**DATA SHOWN:**
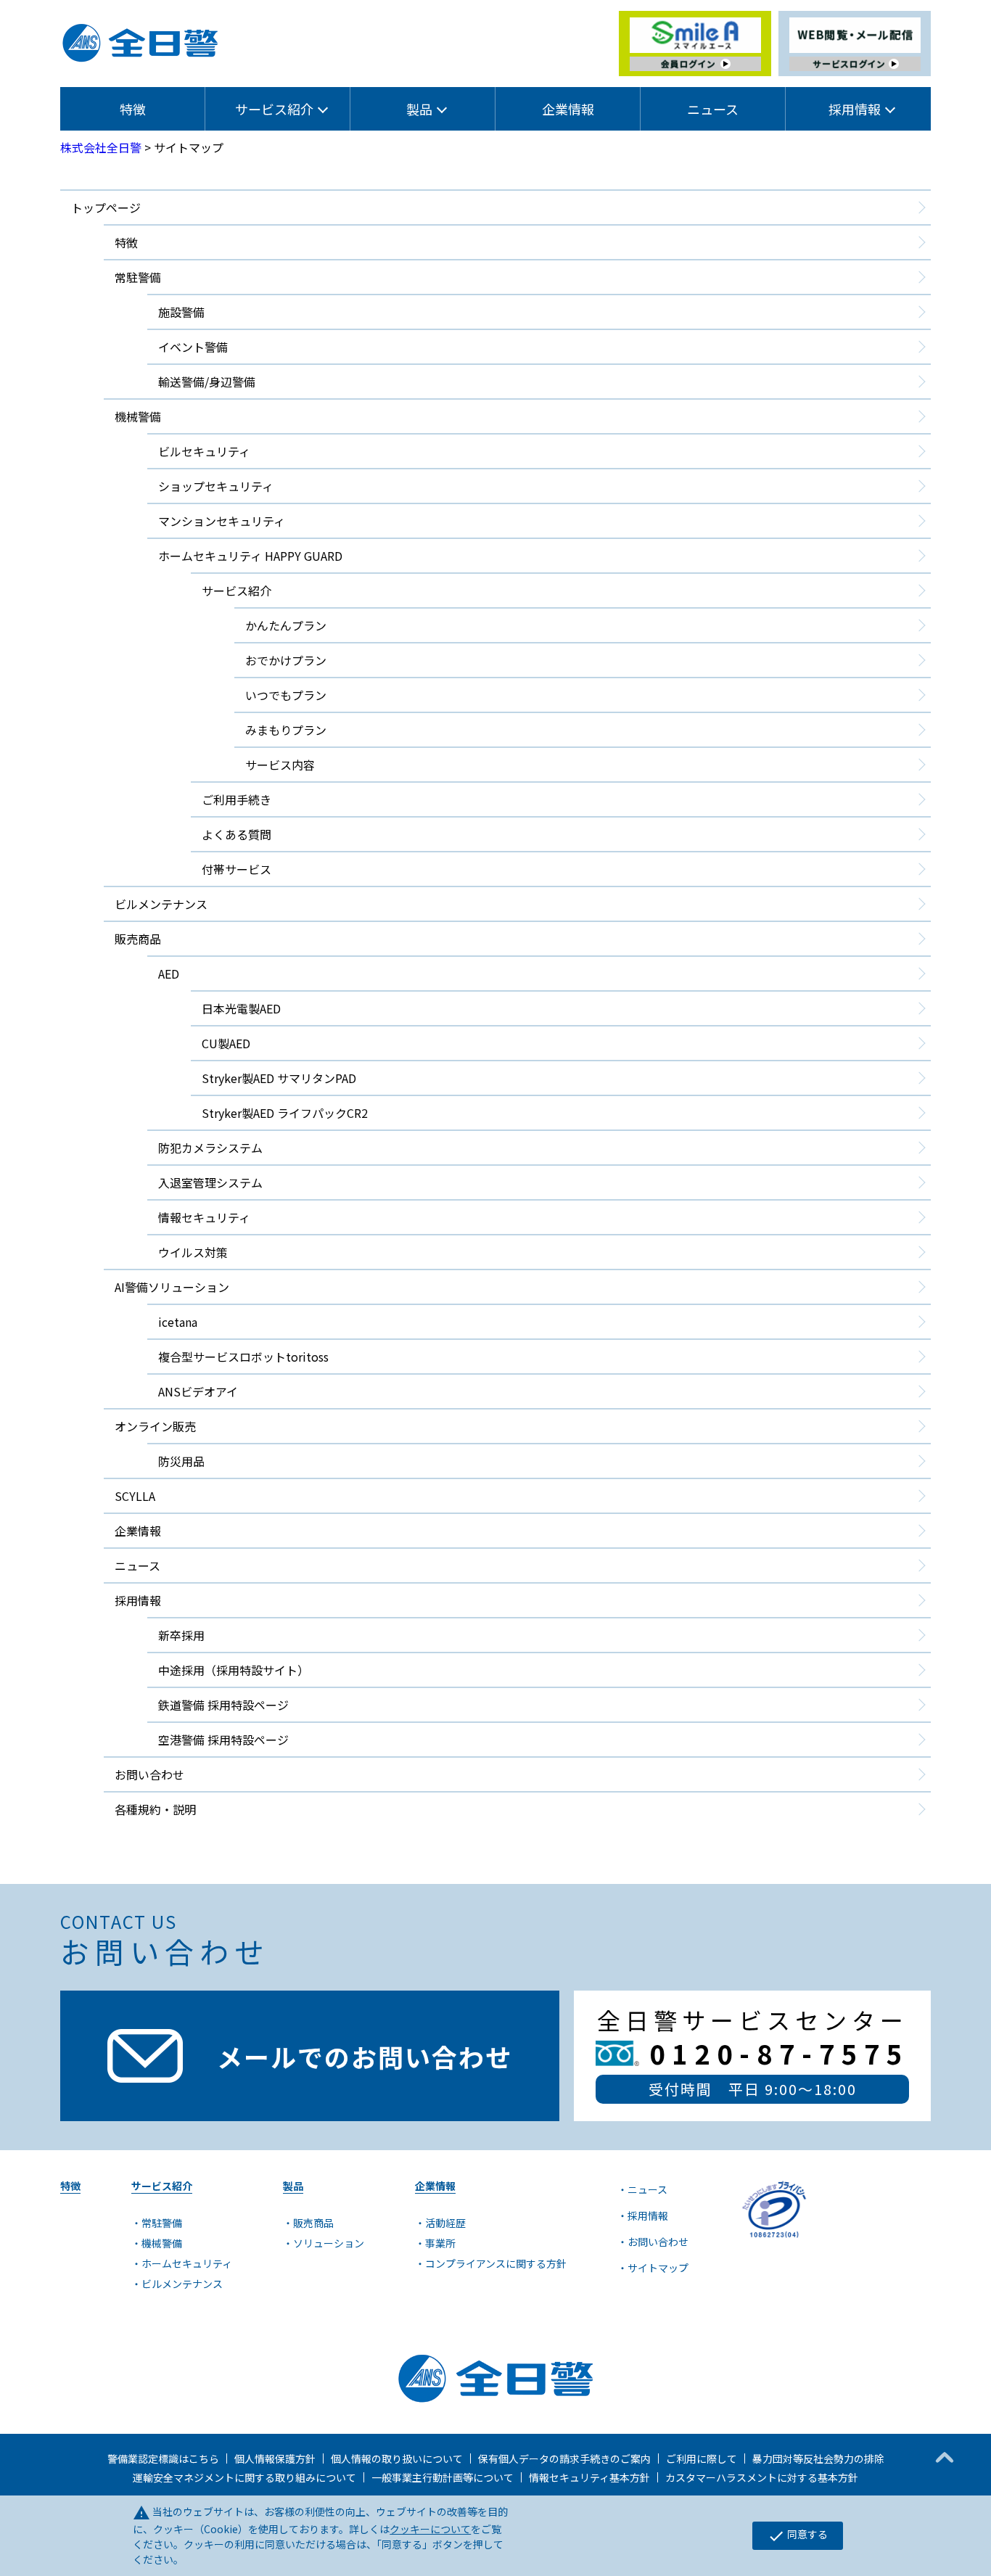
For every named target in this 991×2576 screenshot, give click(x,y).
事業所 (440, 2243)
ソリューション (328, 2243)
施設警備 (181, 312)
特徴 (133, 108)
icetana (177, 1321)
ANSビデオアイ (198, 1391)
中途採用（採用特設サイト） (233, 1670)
---
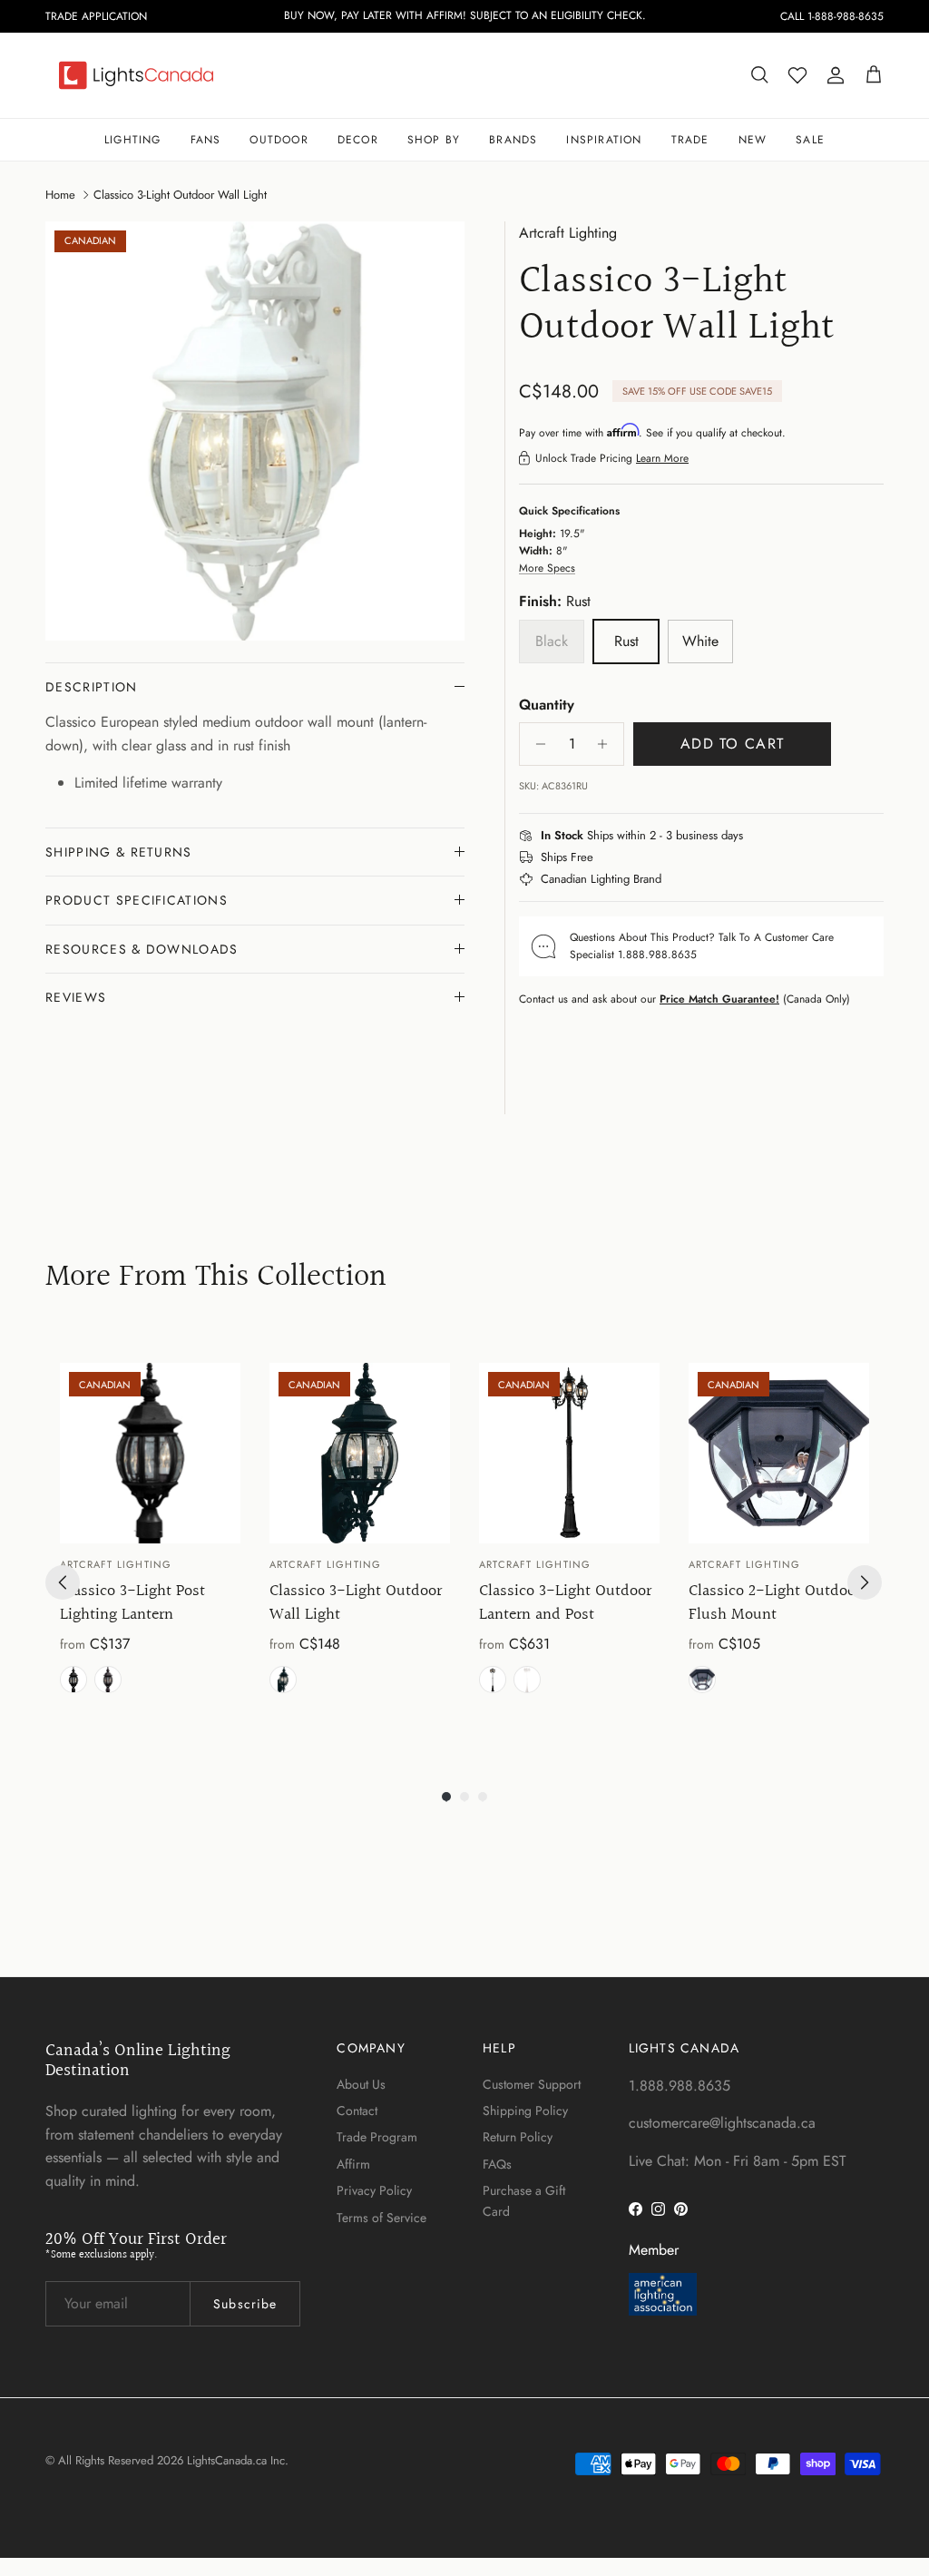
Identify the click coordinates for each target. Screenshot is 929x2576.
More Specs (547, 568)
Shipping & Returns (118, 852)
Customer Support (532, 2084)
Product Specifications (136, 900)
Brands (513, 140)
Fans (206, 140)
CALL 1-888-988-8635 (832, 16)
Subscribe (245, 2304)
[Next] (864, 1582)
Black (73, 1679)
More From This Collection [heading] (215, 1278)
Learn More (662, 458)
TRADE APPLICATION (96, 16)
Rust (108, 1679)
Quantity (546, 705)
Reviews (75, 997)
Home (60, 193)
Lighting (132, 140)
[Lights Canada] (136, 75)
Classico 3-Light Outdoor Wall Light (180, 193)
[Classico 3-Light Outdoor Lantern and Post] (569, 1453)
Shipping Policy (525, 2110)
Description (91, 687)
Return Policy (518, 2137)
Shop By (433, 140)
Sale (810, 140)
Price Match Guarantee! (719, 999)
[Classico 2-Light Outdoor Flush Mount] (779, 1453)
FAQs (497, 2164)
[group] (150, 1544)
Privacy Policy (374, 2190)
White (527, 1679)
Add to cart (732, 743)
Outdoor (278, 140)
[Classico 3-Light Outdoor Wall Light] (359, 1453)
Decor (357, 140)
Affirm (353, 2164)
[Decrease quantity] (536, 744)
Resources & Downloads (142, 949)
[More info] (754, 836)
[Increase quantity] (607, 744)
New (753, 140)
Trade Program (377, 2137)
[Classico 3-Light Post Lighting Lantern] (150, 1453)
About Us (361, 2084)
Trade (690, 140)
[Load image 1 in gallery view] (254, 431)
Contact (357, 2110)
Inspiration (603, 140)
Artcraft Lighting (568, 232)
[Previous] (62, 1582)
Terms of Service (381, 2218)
...
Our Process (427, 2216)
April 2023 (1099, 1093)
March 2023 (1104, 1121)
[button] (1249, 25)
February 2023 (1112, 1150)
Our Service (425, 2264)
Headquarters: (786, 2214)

**REQUIRED WORK:**
The stretch of entries above that starts with the line containing "Shipping & Returns (118, 852)" and goes on through the line containing "Learn More (662, 458)" is to be transcribed exactly, and no other line is to be transcribed.

**COMPLETED EXERCISE:**
Shipping & Returns (118, 852)
Customer Support (532, 2084)
Product Specifications (136, 900)
Brands (513, 140)
Fans (206, 140)
CALL 1-888-988-8635 (832, 16)
Subscribe (245, 2304)
[Next] (864, 1582)
Black (73, 1679)
More From This Collection [heading] (215, 1278)
Learn More (662, 458)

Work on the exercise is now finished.